Constrained Differential Dynamic Programming: A primal-dual augmented Lagrangian approach
Wilson Jallet (LAAS-GEPETTO, WILLOW, DI-ENS), Antoine Bambade (WILLOW,, DI-ENS, ENPC), Nicolas Mansard (LAAS-GEPETTO), Justin Carpentier (WILLOW,, DI-ENS)

TL;DR
This paper introduces a novel primal-dual augmented Lagrangian method integrated with differential dynamic programming to efficiently solve constrained optimal control problems in robotics, ensuring good convergence without strategy switching.
Contribution
It combines augmented Lagrangian techniques with DDP into a unified algorithm for constrained trajectory optimization, improving convergence and constraint satisfaction.
Findings
Effective handling of equality and inequality constraints.
Demonstrated improved convergence properties.

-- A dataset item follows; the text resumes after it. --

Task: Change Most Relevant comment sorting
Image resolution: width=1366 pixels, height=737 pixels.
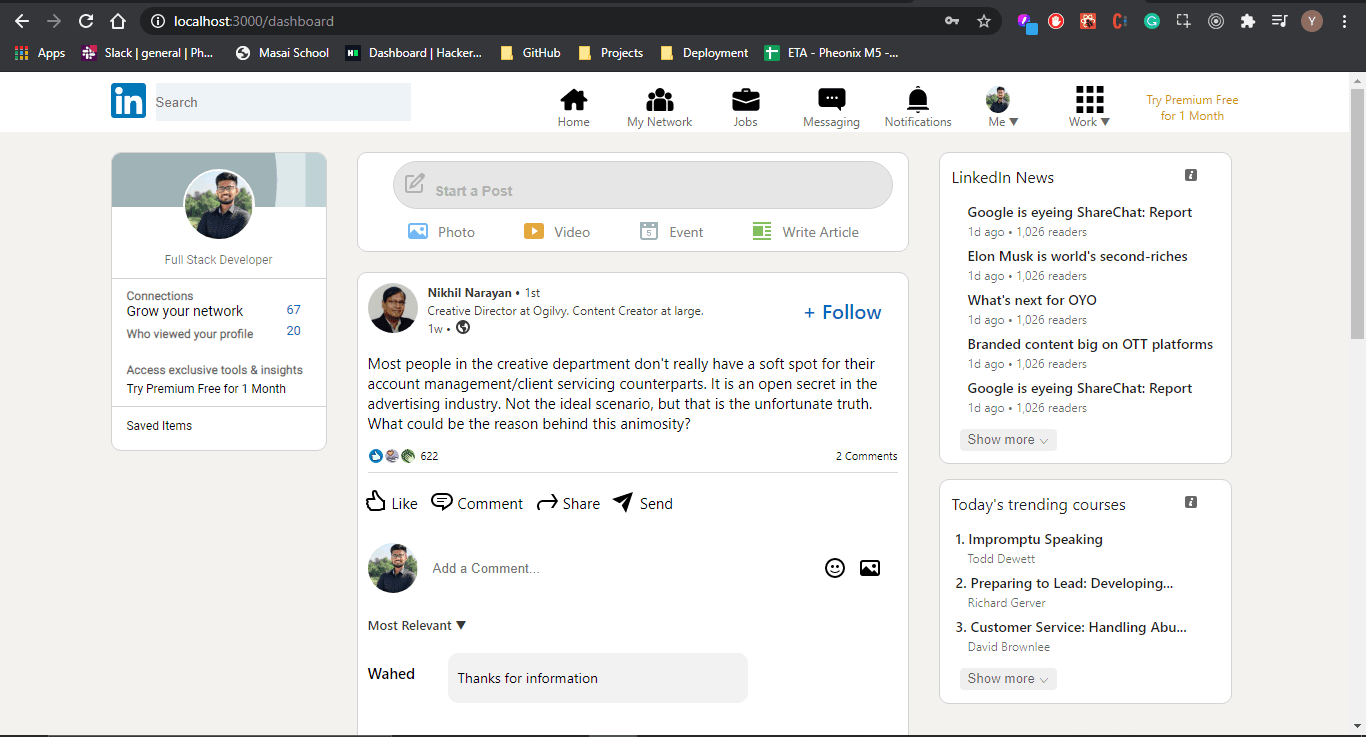Action: click(417, 626)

Validated on robotics case studies.
Abstract
Trajectory optimization is an efficient approach for solving optimal control problems for complex robotic systems. It relies on two key components: first the transcription into a sparse nonlinear program, and second the corresponding solver to iteratively compute its solution. On one hand, differential dynamic programming (DDP) provides an efficient approach to transcribe the optimal control problem into a finite-dimensional problem while optimally exploiting the sparsity induced by time. On the other hand, augmented Lagrangian methods make it possible to formulate efficient algorithms with advanced constraint-satisfaction strategies. In this paper, we propose to combine these two approaches into an efficient optimal control algorithm accepting both equality and inequality constraints. Based on the augmented Lagrangian literature, we first derive a generic primal-dual augmented…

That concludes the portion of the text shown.